Ultrasonic project at cutting edge of surgery
Scientists at the cutting edge of robotic surgery innovation have been awarded funding of more than £6million to develop new ways of using ultrasonic tools.
The five-year project, led by the University of Glasgow and involving teams from Edinburgh, Birmingham, Leeds and Southampton, aims to take advantage of the opportunities offered by ultrasonic technologies to ensure they are widely adopted for surgery.
Ultrasonic tools are already in use in surgery but their full potential has still to be realised and through the use of new technology the researchers plan to create a new generation of miniaturised versions.
The devices will be delivered deep into the human body by the tentacles of new surgical robots to carry out minimally-invasive operations on delicate tissue area faster, more safely and with increased precision. Ultimately, use of the devices will allow more procedures to be carried out in out-patient clinics or with day surgery.
Funding of £6.1million has been provided by The Engineering and Physical Sciences Research Council (EPSRC).

**Records**
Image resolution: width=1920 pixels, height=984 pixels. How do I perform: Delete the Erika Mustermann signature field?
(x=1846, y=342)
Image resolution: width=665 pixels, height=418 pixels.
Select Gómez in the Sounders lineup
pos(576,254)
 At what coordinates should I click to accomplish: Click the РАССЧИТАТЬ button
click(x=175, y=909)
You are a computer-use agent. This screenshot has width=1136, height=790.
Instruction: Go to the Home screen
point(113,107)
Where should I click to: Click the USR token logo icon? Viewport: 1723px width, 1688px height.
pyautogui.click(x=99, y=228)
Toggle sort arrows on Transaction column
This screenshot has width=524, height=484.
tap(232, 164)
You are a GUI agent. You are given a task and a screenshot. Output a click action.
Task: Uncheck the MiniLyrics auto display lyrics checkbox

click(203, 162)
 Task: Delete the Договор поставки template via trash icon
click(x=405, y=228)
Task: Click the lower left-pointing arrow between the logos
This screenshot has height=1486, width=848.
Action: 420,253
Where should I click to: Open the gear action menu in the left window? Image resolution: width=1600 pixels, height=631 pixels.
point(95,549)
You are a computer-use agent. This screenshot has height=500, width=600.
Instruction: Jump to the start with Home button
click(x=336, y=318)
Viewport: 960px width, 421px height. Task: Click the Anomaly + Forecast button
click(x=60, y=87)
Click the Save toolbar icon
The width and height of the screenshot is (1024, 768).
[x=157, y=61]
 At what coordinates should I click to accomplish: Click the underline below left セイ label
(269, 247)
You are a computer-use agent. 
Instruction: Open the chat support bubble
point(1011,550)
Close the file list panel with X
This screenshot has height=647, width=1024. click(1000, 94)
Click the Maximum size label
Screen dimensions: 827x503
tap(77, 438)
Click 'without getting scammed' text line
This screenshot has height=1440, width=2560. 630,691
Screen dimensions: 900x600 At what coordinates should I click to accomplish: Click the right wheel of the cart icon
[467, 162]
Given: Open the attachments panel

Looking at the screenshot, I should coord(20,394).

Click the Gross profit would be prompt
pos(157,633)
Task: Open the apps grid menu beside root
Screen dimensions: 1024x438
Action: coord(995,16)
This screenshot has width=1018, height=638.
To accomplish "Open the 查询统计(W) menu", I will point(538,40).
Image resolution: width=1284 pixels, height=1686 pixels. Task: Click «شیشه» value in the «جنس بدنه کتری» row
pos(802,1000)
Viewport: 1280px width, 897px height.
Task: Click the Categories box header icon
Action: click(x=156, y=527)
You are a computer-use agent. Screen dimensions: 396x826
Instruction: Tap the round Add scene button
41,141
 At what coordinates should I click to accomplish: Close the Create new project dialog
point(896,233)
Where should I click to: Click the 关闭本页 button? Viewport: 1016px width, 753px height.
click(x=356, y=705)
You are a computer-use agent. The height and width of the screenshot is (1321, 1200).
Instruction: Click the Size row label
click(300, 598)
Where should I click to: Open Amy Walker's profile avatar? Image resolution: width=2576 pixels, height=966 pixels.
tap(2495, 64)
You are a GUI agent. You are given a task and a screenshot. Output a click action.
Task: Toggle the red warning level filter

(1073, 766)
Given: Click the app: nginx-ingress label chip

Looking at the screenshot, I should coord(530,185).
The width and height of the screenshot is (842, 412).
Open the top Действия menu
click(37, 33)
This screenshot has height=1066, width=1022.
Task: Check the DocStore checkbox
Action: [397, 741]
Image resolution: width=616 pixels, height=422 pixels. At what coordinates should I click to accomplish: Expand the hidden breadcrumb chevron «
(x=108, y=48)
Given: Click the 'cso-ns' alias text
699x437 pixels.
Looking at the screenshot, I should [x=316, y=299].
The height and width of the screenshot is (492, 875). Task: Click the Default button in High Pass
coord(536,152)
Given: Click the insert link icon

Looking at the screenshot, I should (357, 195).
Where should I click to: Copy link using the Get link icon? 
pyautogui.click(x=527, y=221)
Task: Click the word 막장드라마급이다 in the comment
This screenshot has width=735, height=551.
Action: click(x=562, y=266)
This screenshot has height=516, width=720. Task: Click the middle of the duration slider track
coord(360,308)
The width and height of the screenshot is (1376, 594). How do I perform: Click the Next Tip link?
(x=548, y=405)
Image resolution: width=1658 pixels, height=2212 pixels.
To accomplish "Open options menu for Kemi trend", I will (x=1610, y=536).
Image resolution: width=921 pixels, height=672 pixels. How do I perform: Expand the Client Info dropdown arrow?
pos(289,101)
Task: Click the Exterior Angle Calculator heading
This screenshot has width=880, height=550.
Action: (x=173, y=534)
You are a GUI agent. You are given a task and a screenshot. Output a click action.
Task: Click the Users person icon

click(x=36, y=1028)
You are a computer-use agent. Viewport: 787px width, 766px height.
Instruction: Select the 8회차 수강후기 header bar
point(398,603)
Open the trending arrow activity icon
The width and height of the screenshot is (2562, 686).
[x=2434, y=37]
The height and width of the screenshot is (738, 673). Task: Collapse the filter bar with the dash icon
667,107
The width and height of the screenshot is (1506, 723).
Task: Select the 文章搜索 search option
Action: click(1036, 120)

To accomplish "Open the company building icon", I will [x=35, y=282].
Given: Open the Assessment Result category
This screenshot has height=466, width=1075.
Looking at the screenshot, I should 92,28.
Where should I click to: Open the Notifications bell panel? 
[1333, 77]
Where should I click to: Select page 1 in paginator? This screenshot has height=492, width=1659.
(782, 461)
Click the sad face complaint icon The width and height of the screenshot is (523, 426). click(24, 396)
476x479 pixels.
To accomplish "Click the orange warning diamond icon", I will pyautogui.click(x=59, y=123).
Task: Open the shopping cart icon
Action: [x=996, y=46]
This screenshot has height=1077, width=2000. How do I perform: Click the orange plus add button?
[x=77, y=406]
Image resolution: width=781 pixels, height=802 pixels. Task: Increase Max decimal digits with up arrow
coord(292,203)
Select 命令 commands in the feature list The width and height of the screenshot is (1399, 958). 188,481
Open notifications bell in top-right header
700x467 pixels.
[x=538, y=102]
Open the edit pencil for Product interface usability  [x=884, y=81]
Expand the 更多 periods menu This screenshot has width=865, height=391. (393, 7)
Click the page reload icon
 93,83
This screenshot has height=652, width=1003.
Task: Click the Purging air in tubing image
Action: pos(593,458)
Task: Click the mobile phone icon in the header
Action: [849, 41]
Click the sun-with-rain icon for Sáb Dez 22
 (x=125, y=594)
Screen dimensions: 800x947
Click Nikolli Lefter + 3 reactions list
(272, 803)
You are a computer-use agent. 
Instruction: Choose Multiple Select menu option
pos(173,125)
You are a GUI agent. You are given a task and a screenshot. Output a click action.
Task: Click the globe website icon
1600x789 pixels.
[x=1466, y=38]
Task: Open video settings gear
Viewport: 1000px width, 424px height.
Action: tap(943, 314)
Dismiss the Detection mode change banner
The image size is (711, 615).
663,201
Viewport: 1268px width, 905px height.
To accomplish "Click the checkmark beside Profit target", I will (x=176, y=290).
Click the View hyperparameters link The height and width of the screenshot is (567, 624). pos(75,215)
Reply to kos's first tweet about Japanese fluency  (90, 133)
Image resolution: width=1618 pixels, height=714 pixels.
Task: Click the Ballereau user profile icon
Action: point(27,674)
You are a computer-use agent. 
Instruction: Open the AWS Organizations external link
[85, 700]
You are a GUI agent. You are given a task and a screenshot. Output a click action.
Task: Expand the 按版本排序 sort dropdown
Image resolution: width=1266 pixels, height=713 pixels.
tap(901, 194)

**Brief A**
In the passage on ultrasonic surgery tools, translate this sentence into Spanish: "Funding of £6.1million has been provided by The Engineering and Physical Sciences Research Council (EPSRC)."
**Brief B**
Answer from the passage on ultrasonic surgery tools:
(i) Which university leads the project?
(ii) How many years will the project run?
(iii) What will carry the new devices deep into the human body?
**Brief C**
Print the part of the passage on ultrasonic surgery tools that opens with the words containing "Ultrasonic tools are" and closes with "Research Council (EPSRC).".

**Exercise answer A**
La financiación de 6,1 millones de libras ha sido proporcionada por el Consejo de Investigación en Ingeniería y Ciencias Físicas (EPSRC).

**Exercise answer B**
(i) The University of Glasgow
(ii) Five years
(iii) The tentacles of new surgical robots

**Exercise answer C**
Ultrasonic tools are already in use in surgery but their full potential has still to be realised and through the use of new technology the researchers plan to create a new generation of miniaturised versions.
The devices will be delivered deep into the human body by the tentacles of new surgical robots to carry out minimally-invasive operations on delicate tissue area faster, more safely and with increased precision. Ultimately, use of the devices will allow more procedures to be carried out in out-patient clinics or with day surgery.
Funding of £6.1million has been provided by The Engineering and Physical Sciences Research Council (EPSRC).